Assessing User Fees: PMA Supplement Definitions, Modular PMA Fees, BLA and Efficacy Supplement Definitions, Bundling Multiple Devices in a Single Application, and Fees for Combination Products
As of 11/21/03, Section V of this document has been superseded by a new guidance document titled: Bundling Multiple Devices or Multiple Indications in a Single Submission
As of 4/28/06, Section II C of this document has been superseded by a new guidance document titled: Real Time Premarket Approval Application (PMA) Supplements
Document issued on: February 25, 2003
U.S. Department of Health and Human Services
Center for Devices and Radiological Health (CDRH)
Comments and suggestions may be submitted at any time for Agency consideration to Dockets Management Branch, Division of Management Systems and Policy, Office of Human Resources and Management Services, Food and Drug Administration, 5630 Fishers Lane, Room 1061, (HFA-305), Rockville, MD, 20852. When submitting comments, please refer to Docket No. 03D-0062. Comments may not be acted upon by the Agency until the document is next revised or updated.

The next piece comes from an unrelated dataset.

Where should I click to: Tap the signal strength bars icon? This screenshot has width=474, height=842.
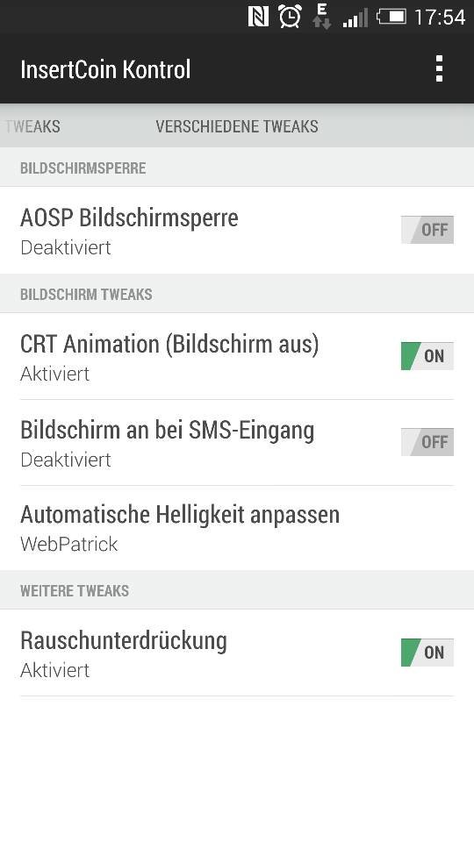pos(356,18)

For questions regarding the use or interpretation of this guidance, contact Joanne R. Less, Ph.D. (CDRH) at (301) 594-1190 or by email at email@example.com or Robert Yetter, Ph.D. (CBER) at (301) 827-0373 or by email at firstname.lastname@example.org. In addition, contacts for the specific topics addressed in the guidance are provided in Section VII.

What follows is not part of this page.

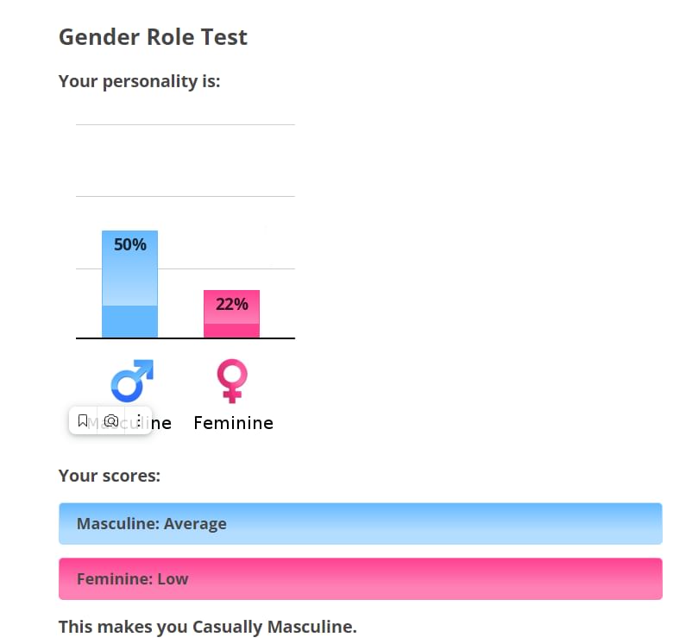Click the chart's top horizontal gridline
This screenshot has width=692, height=644.
click(186, 125)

Additional copies are available from the Internet.You may also send an e-mail request to CDRH-Guidance@fda.hhs.gov to receive a copy of the guidance. Please use the document number 1201 to identify the guidance you are requesting.
Table of Contents
Assessing User Fees: PMA Supplement
Definitions, Modular PMA Fees, BLA and
Efficacy Supplement Definitions, Bundling
Multiple Devices in a Single Application, and
Fees for Combination Products; Guidance
for Industry and FDA
|This document is intended to provide guidance. It represents the Agency’s current thinking on this topic. It does not create or confer any rights for or on any person and does not operate to bind the Food and Drug Administration (FDA) or the public. An alternative approach may be used if such approach satisfies the requirements of the applicable statute and regulations.|
The Medical Device User Fee and Modernization Act of 2002 (MDUFMA), P.L. 107-250, amends the Federal Food, Drug, and Cosmetic Act (the act) to provide the Food and Drug Administration (FDA) new responsibilities, resources, and challenges. One particularly significant provision of MDUFMA is that which permits FDA to collect user fees for certain premarket reviews (i.e., premarket approval applications, premarket reports, supplements, premarket notifications, biologics license applications, and efficacy supplements as discussed in more detail below), including those applications received on or after October 1, 2002. On February 20, 2003, enabling appropriations were enacted, thus allowing the agency to immediately begin to collect fees for medical device applications.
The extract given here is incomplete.